Bug 159611

Summary: Explain the weird version jump in the release notes
Product: LibreOffice Reporter: Dan Dascalescu <ddascalescu+freedesktop>
Component: DocumentationAssignee: Not Assigned <libreoffice-bugs>
Status: RESOLVED NOTABUG    
Severity: normal CC: italo, olivier.hallot, vsfoote
Priority: medium    
Version: 24.2.0.3 release   
Hardware: All   
OS: All   
URL: https://wiki.documentfoundation.org/ReleasePlan
Whiteboard:
Crash report or crash signature: Regression By:

Description Dan Dascalescu 2024-02-07 03:11:20 UTC
The jump from v7 to v24 seems weird, and it's not explained in the release notes at https://wiki.documentfoundation.org/ReleaseNotes/24.2

Others have noticed it as well:
- https://www.elevenforum.com/t/libreoffice-version-jump-seems-odd.22080/
- https://ask.libreoffice.org/t/why-are-recent-dev-builds-for-version-24-x/92449
Comment 1 V Stuart Foote 2024-02-07 22:45:51 UTC
Nothing to explain.  Just a more meaningful naming of projects timed-release development model.

Two major releases per year, with incremental patches. Spelled out in the release plan:  https://wiki.documentfoundation.org/ReleasePlan
Comment 2 V Stuart Foote 2024-02-07 22:51:34 UTC
@Italo, the linked Release plan probably needs a marketing touch-up.

The Still-Fresh distinction remain a little too prominent in the copy.
Comment 3 Italo Vignoli 2024-02-07 23:45:58 UTC
Fixed
Comment 4 Dan Dascalescu 2024-02-09 02:46:07 UTC
@Italo: while the version jump makes perfect sense to the core devs, please try to see it from a casual user's perspective. The jump has resulted in raised eyebrows, as I have pointed in the bug description.

What I'm suggesting is adding one line at the top of https://wiki.documentfoundation.org/ReleaseNotes/24.2 along the lines of

"We switched from a Major.Minor.Patch versioning system, to a YY.M system in order for users to more easily see how far behind their version of LibreOffice is."
Comment 5 Dan Dascalescu 2024-02-09 02:46:49 UTC
I meant to tag @V Stuart Foote, not Italo.
Comment 6 V Stuart Foote 2024-02-09 13:01:01 UTC
(In reply to Dan Dascalescu from comment #5)
> I meant to tag @V Stuart Foote, not Italo.

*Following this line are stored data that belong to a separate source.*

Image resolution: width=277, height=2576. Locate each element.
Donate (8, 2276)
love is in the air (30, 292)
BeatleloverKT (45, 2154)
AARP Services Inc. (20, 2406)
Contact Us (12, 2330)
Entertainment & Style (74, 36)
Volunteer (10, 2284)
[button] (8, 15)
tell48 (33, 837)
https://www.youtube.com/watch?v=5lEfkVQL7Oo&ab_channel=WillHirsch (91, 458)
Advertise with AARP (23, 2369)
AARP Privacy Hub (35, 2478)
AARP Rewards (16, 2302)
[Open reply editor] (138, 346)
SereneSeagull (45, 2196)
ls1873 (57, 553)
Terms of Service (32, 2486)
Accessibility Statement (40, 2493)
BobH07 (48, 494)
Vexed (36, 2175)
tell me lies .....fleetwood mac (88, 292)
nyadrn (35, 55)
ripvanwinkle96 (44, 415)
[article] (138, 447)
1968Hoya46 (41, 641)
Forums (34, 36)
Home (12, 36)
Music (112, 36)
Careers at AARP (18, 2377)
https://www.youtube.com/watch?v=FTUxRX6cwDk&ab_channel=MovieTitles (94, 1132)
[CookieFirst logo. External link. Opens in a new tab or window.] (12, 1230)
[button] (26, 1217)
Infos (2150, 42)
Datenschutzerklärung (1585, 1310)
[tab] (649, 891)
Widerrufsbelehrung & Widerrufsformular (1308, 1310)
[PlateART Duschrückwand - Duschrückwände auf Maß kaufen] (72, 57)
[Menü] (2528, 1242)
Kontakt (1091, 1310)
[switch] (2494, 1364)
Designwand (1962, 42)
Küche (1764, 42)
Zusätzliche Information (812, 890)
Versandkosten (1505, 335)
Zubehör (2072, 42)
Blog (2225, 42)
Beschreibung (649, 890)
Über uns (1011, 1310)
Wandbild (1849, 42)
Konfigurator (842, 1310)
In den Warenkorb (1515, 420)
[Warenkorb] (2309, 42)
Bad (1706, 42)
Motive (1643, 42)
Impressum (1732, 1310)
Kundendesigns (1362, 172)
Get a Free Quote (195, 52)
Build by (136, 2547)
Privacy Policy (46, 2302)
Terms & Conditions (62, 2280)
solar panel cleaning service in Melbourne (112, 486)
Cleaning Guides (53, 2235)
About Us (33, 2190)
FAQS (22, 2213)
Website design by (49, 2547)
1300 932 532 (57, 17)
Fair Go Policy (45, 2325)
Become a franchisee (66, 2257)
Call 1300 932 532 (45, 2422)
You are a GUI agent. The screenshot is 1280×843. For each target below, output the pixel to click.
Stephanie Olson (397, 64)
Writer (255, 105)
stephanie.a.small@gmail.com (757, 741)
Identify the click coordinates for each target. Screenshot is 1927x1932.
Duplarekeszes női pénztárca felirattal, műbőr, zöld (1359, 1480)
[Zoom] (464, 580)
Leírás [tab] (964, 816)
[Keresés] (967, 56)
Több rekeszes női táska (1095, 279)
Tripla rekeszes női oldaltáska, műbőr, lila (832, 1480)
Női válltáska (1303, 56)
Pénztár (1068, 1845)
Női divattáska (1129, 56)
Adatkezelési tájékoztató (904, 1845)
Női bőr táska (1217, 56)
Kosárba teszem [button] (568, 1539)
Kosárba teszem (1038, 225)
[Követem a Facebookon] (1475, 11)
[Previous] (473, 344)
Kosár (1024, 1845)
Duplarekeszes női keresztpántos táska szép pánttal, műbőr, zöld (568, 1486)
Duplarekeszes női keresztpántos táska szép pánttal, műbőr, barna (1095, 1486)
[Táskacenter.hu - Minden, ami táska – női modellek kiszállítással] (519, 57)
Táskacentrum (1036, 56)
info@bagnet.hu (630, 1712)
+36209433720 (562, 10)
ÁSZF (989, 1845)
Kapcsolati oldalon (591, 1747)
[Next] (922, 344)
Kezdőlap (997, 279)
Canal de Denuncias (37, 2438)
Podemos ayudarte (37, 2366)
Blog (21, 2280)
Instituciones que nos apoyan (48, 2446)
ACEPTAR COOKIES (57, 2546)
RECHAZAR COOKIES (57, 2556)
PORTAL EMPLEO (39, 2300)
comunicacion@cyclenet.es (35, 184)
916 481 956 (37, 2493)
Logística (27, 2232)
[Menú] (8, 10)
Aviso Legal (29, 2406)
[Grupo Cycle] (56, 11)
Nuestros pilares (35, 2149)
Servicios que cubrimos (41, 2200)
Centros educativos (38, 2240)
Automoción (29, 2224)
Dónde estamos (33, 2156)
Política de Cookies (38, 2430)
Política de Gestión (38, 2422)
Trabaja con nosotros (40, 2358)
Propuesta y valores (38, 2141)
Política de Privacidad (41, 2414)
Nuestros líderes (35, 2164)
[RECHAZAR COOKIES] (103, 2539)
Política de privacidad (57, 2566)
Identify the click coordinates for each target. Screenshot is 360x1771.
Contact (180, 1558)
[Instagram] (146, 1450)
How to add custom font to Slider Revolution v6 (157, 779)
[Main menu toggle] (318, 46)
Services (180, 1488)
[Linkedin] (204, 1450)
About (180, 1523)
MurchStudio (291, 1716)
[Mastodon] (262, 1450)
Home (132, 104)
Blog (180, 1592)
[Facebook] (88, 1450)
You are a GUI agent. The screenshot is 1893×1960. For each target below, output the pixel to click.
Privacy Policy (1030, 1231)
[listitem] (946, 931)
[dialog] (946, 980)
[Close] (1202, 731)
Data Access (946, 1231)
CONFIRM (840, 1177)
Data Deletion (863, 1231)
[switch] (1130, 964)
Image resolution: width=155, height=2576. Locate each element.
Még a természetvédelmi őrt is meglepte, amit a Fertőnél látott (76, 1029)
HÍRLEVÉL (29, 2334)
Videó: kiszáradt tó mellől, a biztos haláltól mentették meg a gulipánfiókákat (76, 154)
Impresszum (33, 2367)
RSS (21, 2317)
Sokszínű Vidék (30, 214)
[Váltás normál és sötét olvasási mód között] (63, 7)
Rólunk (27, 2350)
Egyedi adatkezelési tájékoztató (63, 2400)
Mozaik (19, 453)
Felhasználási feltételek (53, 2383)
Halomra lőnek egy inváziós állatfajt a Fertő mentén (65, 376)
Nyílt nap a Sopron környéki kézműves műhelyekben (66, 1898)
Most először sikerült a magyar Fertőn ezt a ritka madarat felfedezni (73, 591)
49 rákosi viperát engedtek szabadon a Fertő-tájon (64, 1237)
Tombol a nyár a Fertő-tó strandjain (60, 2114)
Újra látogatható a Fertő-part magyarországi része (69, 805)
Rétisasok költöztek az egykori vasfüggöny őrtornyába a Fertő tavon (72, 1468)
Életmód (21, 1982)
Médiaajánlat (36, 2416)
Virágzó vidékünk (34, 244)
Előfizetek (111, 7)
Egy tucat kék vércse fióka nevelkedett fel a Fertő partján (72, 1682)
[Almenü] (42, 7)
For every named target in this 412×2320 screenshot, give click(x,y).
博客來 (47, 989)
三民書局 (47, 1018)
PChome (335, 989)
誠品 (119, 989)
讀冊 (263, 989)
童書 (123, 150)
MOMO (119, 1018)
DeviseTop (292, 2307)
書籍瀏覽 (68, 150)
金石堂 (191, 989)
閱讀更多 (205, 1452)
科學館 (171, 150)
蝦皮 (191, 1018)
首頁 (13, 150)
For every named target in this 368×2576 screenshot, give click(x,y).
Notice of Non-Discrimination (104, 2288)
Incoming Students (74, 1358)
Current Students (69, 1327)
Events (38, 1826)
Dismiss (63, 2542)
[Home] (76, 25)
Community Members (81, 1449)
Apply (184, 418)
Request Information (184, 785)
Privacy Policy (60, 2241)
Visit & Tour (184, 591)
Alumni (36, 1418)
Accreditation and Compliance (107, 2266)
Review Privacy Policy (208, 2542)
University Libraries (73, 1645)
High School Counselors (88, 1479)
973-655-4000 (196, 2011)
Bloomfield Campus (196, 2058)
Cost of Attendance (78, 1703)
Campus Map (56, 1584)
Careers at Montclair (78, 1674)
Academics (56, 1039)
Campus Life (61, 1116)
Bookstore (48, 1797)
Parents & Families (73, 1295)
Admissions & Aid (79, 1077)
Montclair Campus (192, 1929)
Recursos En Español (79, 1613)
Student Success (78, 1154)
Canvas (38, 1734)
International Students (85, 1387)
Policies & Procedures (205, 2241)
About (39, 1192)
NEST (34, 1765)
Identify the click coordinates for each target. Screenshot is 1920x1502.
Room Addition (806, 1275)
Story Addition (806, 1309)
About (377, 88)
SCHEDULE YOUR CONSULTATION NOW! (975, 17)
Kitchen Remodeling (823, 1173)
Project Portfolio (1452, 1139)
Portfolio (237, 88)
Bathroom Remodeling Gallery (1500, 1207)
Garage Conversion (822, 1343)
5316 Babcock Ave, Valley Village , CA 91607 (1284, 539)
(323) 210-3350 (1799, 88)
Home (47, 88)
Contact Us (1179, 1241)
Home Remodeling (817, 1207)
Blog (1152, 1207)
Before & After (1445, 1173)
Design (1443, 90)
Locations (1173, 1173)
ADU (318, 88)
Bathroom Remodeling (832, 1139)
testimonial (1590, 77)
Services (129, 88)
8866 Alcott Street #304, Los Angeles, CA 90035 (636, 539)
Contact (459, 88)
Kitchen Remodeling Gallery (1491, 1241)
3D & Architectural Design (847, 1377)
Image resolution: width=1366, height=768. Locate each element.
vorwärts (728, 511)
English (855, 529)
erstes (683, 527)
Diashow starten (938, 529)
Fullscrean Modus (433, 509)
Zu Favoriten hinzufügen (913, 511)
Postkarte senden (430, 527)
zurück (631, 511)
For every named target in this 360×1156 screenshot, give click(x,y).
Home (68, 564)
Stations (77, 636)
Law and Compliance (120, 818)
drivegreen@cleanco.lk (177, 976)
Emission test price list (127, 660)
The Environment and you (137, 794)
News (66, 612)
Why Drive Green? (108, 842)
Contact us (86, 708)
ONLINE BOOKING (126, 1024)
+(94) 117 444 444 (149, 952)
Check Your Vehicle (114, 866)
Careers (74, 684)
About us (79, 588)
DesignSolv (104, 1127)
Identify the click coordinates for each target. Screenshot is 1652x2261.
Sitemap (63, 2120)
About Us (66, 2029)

Hmm, that is already in the Release Notes:

Core/General --> "A new calendar-based numbering scheme (YY.M) is introduced since this release."
Comment 7 V Stuart Foote 2024-02-09 13:08:53 UTC
(In reply to V Stuart Foote from comment #6)
> (In reply to Dan Dascalescu from comment #5)
> > I meant to tag @V Stuart Foote, not Italo.
> 
> Hmm, that is already in the Release Notes:

s/that/something/

> 
> Core/General --> "A new calendar-based numbering scheme (YY.M) is introduced
> since this release."

Of course we can expound, and suppose we really are on a YY.M.Patch naming. The hint  "in order for users to more easily see how far behind their version of LibreOffice is." is fair.

Anyhow still => NAB
Comment 8 V Stuart Foote 2024-02-09 13:13:33 UTC
(In reply to V Stuart Foote from comment #7)
> 
> Of course we can expound, and suppose we really are on a YY.M.Patch naming.
> The hint  "in order for users to more easily see how far behind their
> version of LibreOffice is." is fair.

done
Comment 9 Dan Dascalescu 2024-02-09 19:24:27 UTC
(In reply to V Stuart Foote from comment #6)
> (In reply to Dan Dascalescu from comment #5)
> > I meant to tag @V Stuart Foote, not Italo.
> 
> Hmm, that is already in the Release Notes:
> 
> Core/General --> "A new calendar-based numbering scheme (YY.M) is introduced
> since this release."

I hadn't read that far. I only use Calc, so I only read the top of the release notes page, and the Calc section.